----- INFORMATION

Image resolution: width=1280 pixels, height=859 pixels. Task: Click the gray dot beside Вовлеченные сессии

----------
----- INFORMATION

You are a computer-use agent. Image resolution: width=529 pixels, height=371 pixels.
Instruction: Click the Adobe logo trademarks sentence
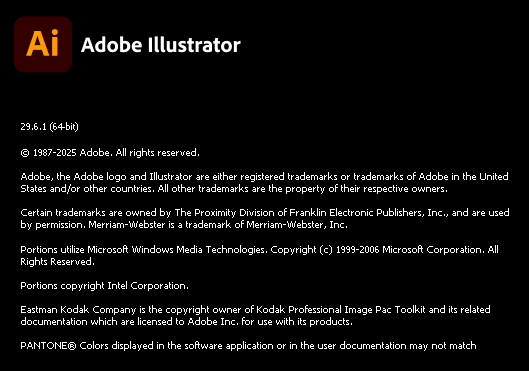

----------
----- INFORMATION

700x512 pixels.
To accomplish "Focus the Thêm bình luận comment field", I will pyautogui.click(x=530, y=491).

----------

Scan the data above and copy every line with "resolution" in it.

RESPONSE AREA =>
Image resolution: width=1280 pixels, height=859 pixels. Task: Click the gray dot beside Вовлеченные сессии
You are a computer-use agent. Image resolution: width=529 pixels, height=371 pixels.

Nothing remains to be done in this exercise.